*** Opening Information ***

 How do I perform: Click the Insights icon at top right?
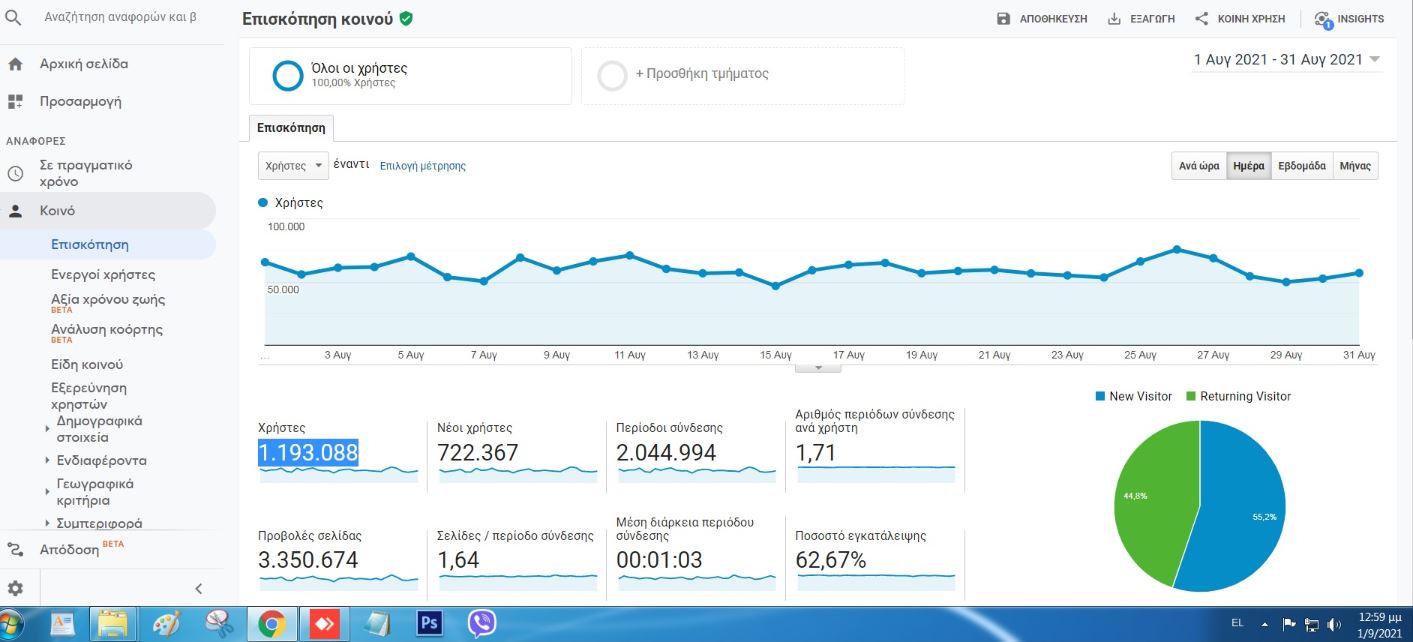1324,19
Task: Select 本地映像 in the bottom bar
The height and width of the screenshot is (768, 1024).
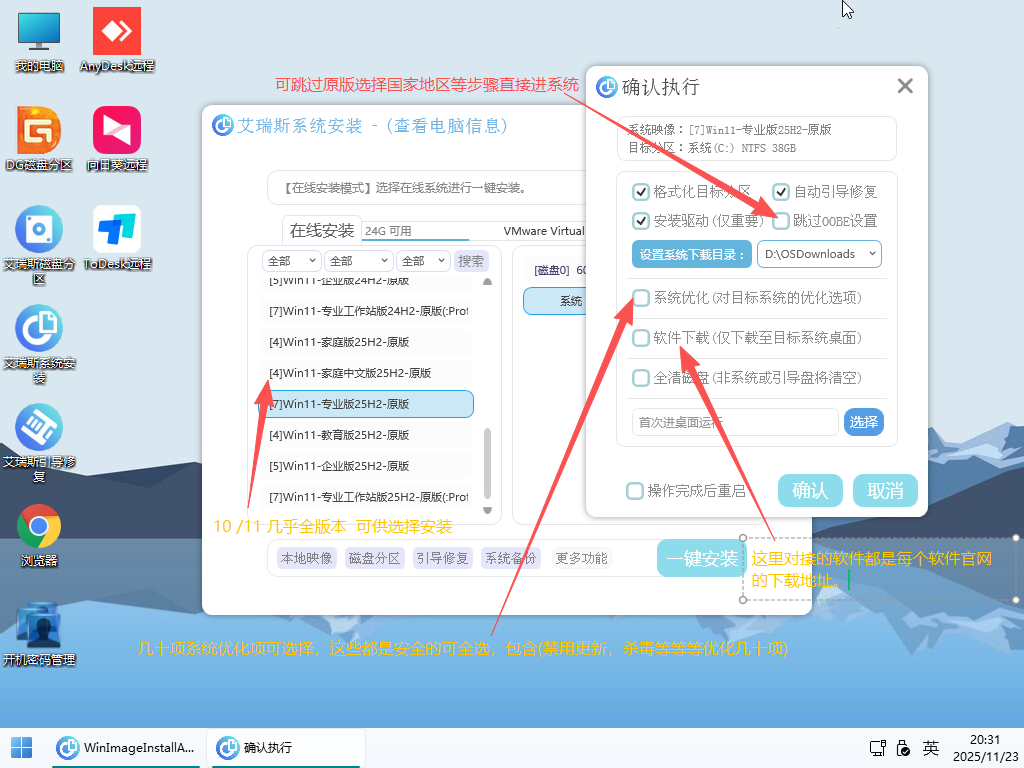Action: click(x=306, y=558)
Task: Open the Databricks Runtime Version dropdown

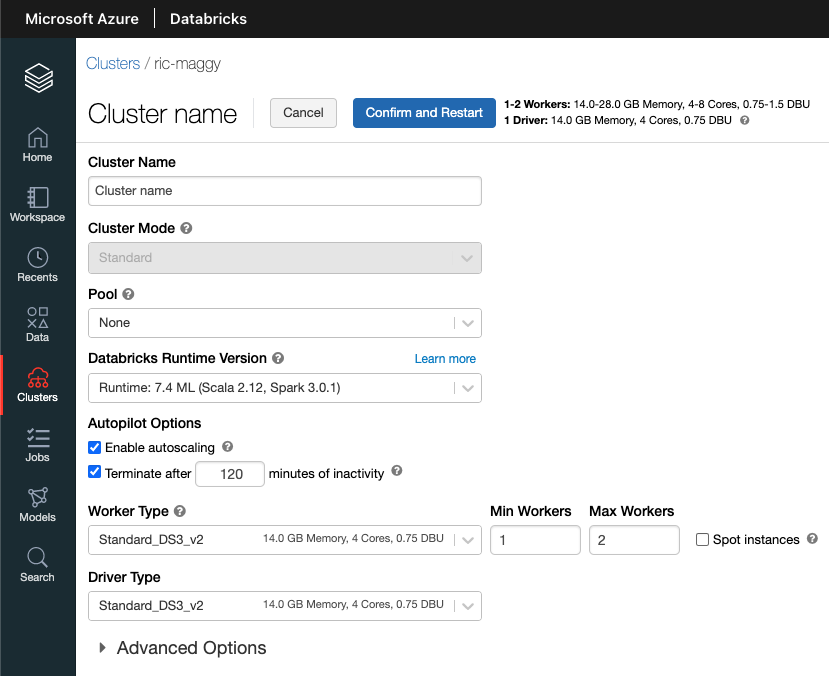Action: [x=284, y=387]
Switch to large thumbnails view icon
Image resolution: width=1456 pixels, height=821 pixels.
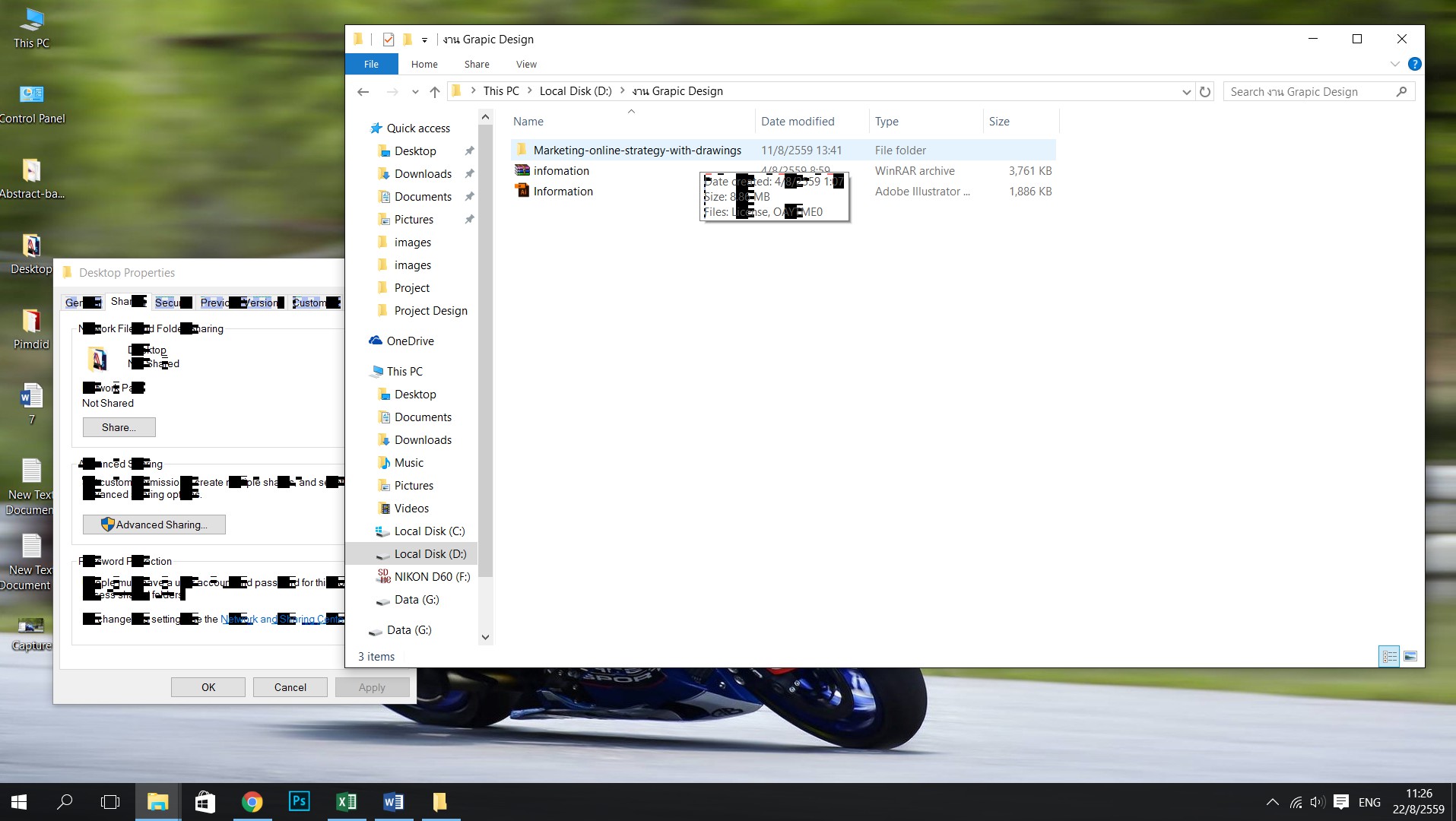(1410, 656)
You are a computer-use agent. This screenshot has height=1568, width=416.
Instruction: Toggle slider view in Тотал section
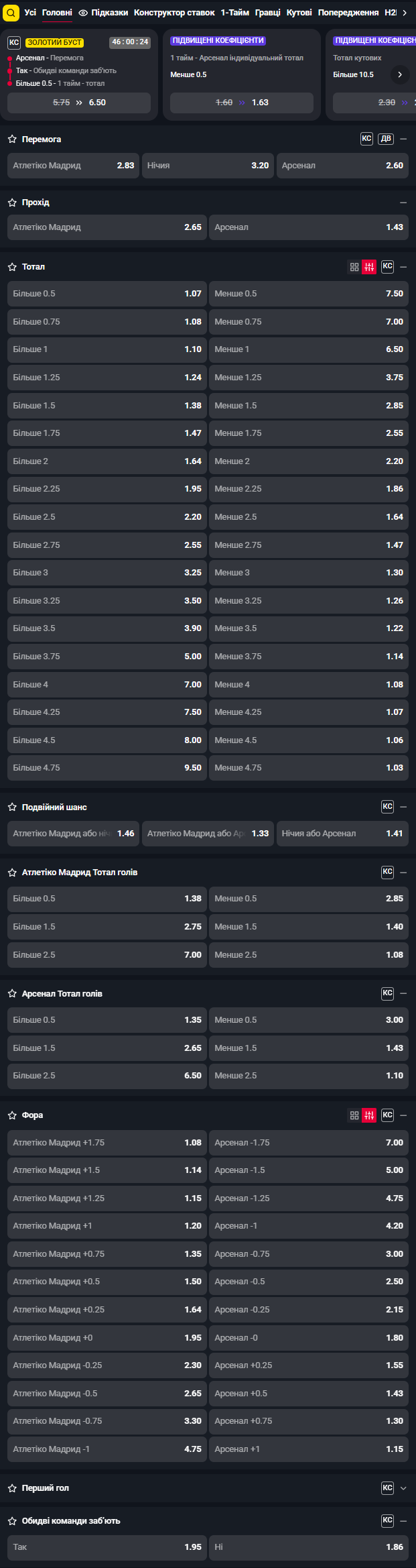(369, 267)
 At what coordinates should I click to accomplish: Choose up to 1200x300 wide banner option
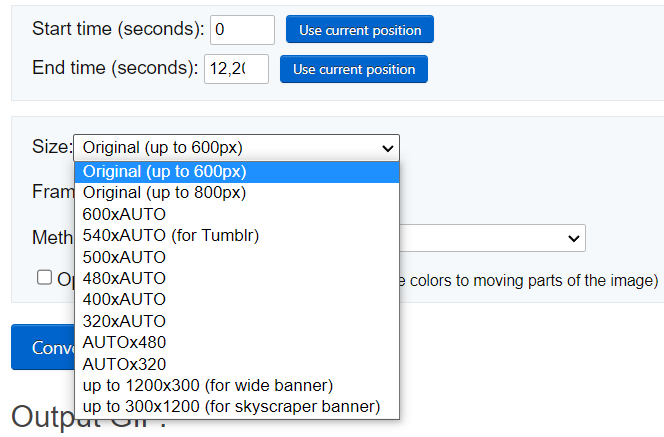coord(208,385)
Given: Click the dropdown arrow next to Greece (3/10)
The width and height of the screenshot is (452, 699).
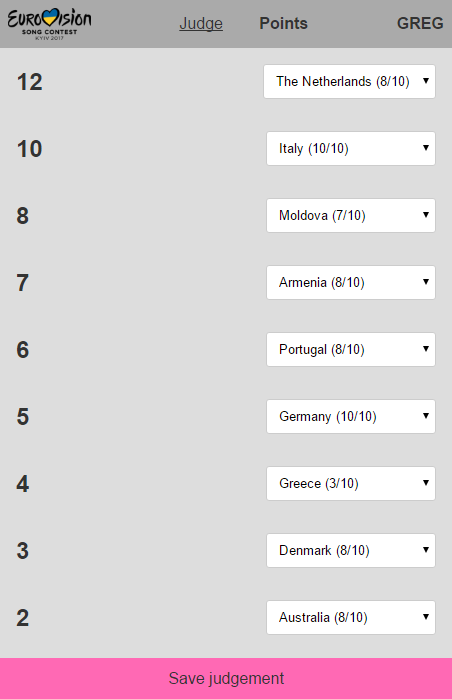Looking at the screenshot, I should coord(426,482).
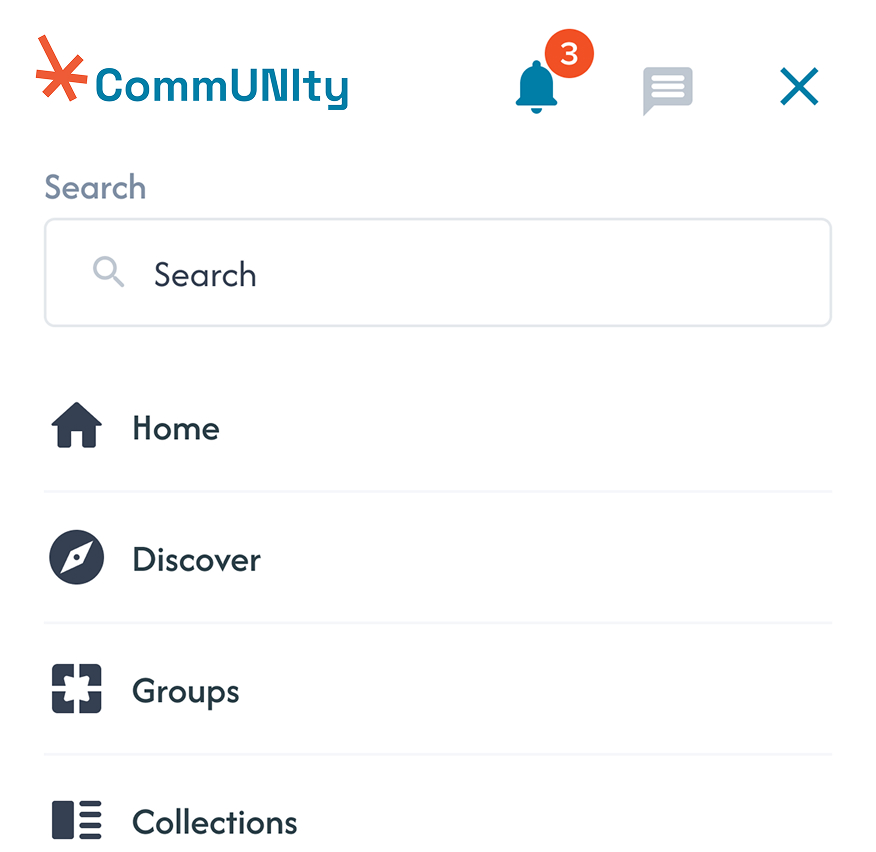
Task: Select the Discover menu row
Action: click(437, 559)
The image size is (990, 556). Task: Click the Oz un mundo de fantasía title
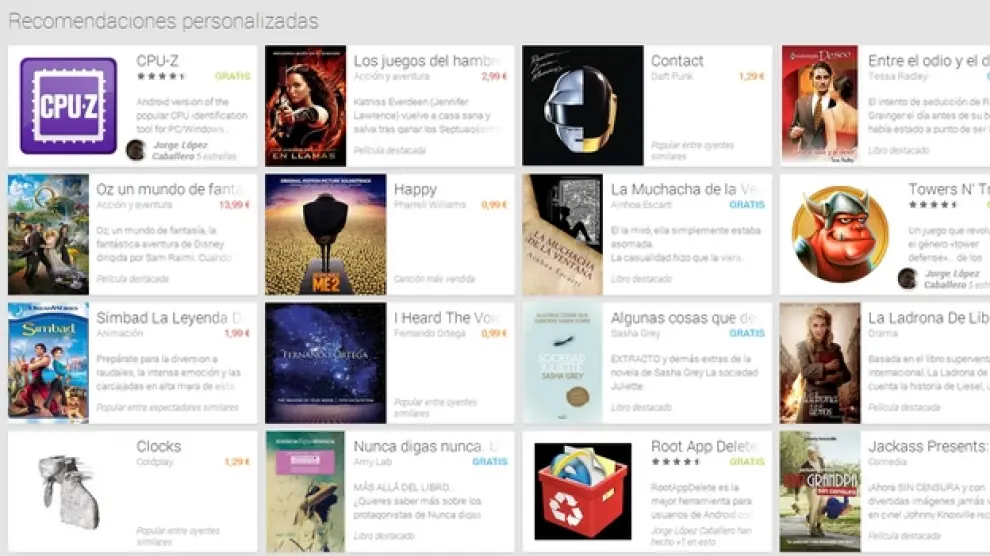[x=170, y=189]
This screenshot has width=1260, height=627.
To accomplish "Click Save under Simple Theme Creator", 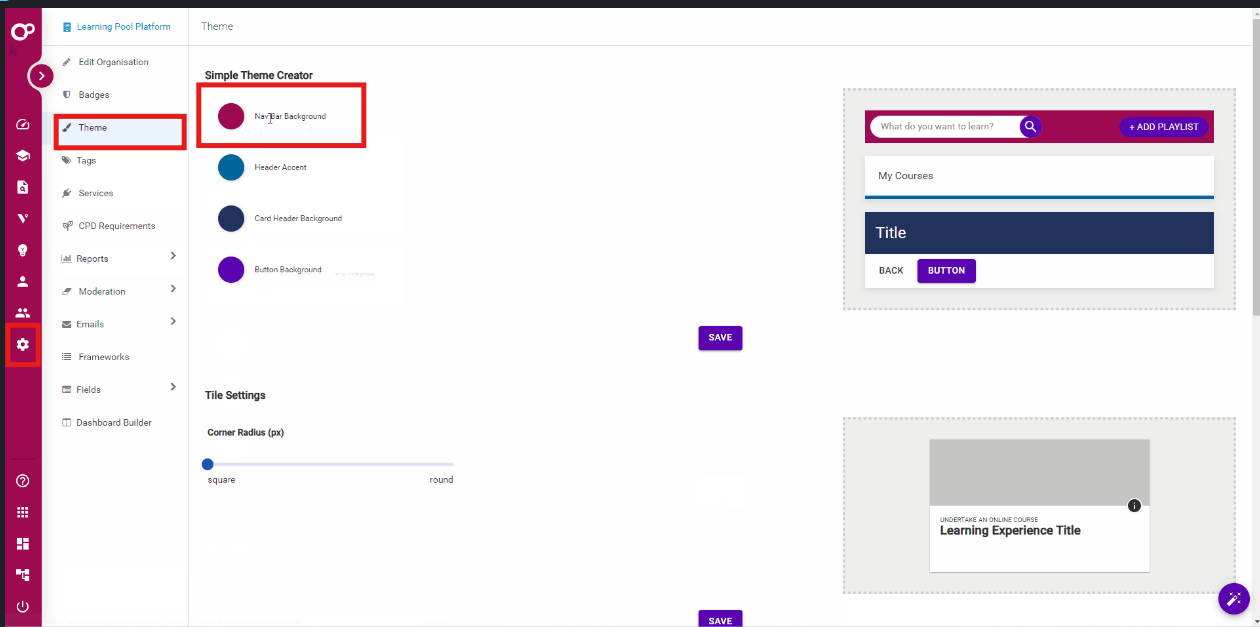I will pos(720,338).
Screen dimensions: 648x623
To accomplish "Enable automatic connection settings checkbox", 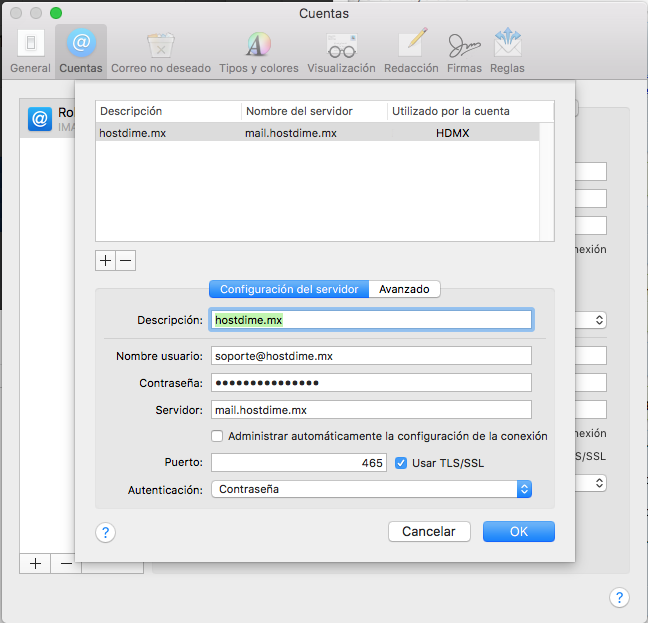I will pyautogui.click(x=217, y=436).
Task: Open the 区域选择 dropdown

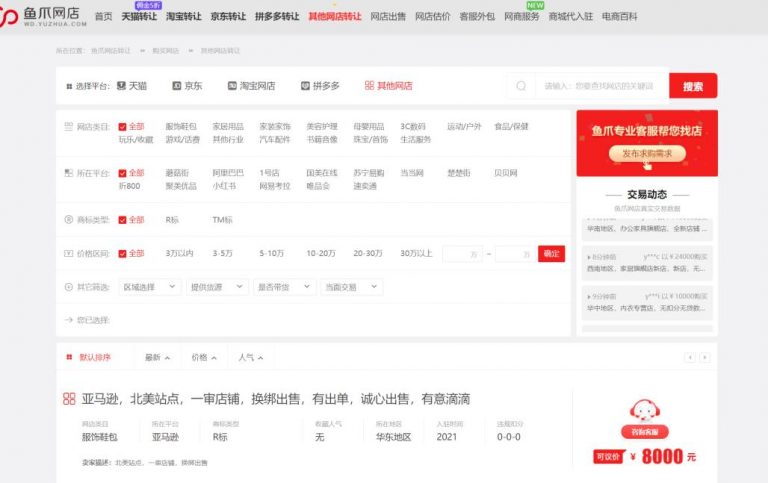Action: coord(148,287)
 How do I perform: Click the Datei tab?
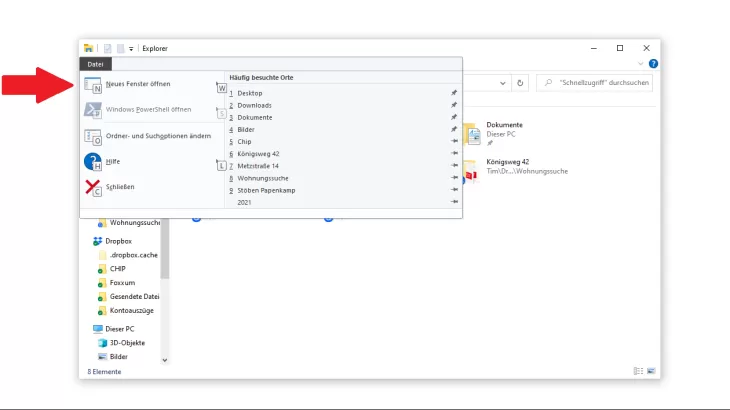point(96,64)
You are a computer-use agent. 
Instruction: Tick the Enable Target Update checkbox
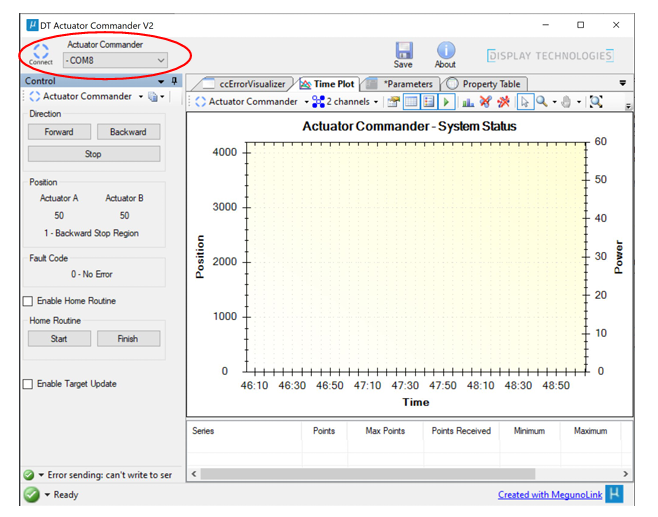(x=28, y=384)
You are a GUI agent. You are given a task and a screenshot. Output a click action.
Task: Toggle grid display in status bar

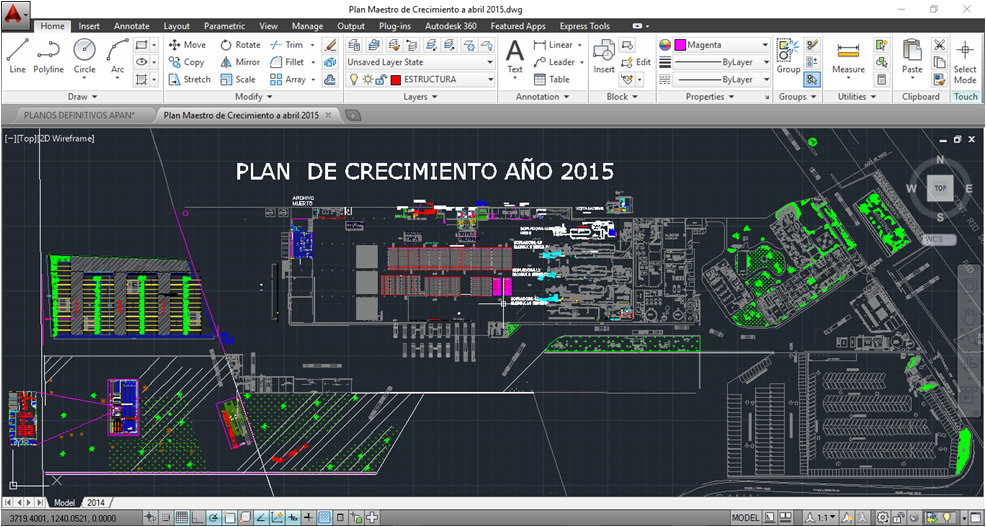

*** Closing Information ***

-- What you should do --
From the records above, pull every line that has the string "This" and copy it.

-- Response --
You are a computer-use agent. This screenshot has height=1568, width=416.
This screenshot has width=1260, height=627.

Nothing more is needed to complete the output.